PROVIDED PASSAGE:
Huacachina Oasis
 
Day Three - Huacachina
While eating lunch today a group of musicians played for us. One of them was much older, perhaps in his late 30's. The rest were teenagers. The older dude seemed frustrated with his inexperienced band mates. He was yelling and pointing and getting all red in the face. He looked like a mulleted Jimmy Connors. I drew a cartoon of the scene. Later we rented sand boards and hiked up the hundred foot sand dunes outside of town. We watched the sun set. It was spectacular. The sand boarding, however, was not as enjoyable as the view. After wiping out a few times I had sand in places I didn't even know existed.

Day Four - Nazca
We boarded a collectivo bound for Nazca. It was a vintage Galaxy 500 with snow tires, a diesel engine and a bad exhaust leak. Our fellow travelers (there were seven of us) eerily drifted off to sleep while the diesel fumes washed over us. Needless to say, we kept the windows open. That afternoon we flew over the famous "Nazca Lines" followed by a bus tour of nearby tombs and mummies. There were bone fragments and ancient pottery shards littering the desert along with crushed water bottles and black plastic bags.


kicked out of the band | full drawing

Mummies in the desert | full drawing

feeling ill in colca canyon
Day Five - Arequipa
The windows were sealed tight on the overnight bus to Arequipa. The air got pretty stale with so many snoring travelers. A vendor selling hot corn boarded at dawn. A bottle of wine exploded from the altitude gain. All of these smells mixed together to form a stuffy, sticky, hot buttered fog that made Kim gag.

After the bus ordeal we embarked on the Colca Canyon trek. I was feeling a little better by the time we reached our posada, so I forced down some chicken broth and retired to our cement hut. After moaning and rolling about, I had the heaves. I leapt to my feet and tried to get out of the hut, but the door was jammed. My cheeks filled with hot chicken bile. Kim kicked the door open and I sprayed a stomach load on the lawn. Foooosh! The next day we hiked through the blinding sun and heat. Although we were both sick, it was an incredible place to be. We passed gardens, little towns, elders in traditional clothing, cute little kids, donkeys and sheep.

Day Seven - Arequipa
We rented mules to carry our asses out of the canyon. While riding up the trail, I felt sorry for the wheezing beast I was perched on. He would charge up a section of trail and then stop and fart and piss and wait for the lesser mules to catch up. As we rode, dawn broke, gradually revealing more and more of the spectacularly desolate landscape.

WORK TO COMPLETE:
• a. List every day heading in the Peru travel journal.
• b. Write the next part of the Peru travel journal, picking up after the mule ride out of the canyon.
The data that follows is not needed for anything here.

DATASET ROWS:

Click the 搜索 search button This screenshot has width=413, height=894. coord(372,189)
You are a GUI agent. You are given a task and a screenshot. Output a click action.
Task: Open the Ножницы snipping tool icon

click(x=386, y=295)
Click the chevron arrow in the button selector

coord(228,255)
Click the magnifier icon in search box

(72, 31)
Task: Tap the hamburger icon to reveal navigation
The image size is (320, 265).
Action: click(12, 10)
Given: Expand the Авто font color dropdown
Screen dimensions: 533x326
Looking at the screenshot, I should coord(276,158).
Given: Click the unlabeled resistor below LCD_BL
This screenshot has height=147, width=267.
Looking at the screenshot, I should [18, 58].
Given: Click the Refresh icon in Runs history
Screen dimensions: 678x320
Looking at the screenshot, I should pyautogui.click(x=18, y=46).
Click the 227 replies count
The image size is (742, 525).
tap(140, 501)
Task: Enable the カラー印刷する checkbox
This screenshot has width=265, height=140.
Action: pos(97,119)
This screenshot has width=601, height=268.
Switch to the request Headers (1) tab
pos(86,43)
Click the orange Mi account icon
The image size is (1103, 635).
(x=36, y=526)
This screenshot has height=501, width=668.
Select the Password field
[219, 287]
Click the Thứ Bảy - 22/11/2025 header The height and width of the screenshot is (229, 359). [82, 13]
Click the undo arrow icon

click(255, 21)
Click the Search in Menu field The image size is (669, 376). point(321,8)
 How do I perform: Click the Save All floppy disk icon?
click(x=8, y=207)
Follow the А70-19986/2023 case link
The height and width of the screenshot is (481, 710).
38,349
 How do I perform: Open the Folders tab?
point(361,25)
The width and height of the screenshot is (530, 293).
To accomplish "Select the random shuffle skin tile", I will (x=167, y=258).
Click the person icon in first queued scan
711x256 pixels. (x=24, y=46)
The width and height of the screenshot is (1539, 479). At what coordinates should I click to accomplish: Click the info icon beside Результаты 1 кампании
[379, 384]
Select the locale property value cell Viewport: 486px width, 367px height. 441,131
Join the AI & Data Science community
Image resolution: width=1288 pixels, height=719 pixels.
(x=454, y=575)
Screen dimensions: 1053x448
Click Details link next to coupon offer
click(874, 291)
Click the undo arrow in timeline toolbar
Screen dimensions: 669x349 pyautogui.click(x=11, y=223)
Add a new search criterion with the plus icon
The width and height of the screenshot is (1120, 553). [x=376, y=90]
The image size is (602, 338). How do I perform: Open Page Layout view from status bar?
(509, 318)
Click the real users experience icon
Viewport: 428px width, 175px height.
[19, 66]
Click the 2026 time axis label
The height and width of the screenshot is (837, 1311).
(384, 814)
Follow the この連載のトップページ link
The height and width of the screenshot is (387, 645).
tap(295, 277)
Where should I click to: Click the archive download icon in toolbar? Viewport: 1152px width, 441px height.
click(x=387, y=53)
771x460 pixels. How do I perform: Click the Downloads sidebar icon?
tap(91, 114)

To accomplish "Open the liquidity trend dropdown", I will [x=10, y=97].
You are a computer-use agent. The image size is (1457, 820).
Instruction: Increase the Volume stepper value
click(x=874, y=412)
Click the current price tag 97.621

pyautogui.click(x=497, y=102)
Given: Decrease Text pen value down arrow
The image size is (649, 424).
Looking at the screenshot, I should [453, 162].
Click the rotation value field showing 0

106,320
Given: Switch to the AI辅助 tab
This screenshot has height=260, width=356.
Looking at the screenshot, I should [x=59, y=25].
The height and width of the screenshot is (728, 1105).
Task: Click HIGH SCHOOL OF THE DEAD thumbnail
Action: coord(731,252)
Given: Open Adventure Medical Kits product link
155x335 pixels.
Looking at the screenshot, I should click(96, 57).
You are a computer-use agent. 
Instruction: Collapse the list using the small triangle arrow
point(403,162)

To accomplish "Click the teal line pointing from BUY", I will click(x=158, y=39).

RESULTS IN ORDER:
• a.
- Day Three - Huacachina
- Day Four - Nazca
- Day Five - Arequipa
- Day Seven - Arequipa

• b.
ride in collectivo

Señor Touristicos
Day Seven - Colca Canyon
Soon after embarking on a six-hour bus ride to Colca Canyon I was overcome with waves of nausea and intense abdominal pain. I closed my eyes and bit my lip. "Please Lord", I whispered, "don't let me spray intestinal fluids over all the nice people on this incredibly crowded bus." The road we were traveling on may have been constructed out of logs, or perhaps boulders. An on-board preacher gave a sermon. A crazy guy gave a rant. Our bus hit a Llama and blew a gasket. This was the longest six hours of my life.

Day Eight - Puno
The ride to Puno was gorgeous. Scattered among the dramatic rocks and ridges were lots of rugged looking herd dogs. When I die, I'd like to be reincarnated as a Peruvian sheep dog... That is, if I have to come back as a dog. When we arrived in Puno, 12,000 feet above sea level, the altitude change hit me in a bad way. The feeling is like doing whip-its when you have the flu. We drank coca tea and it helped a lot.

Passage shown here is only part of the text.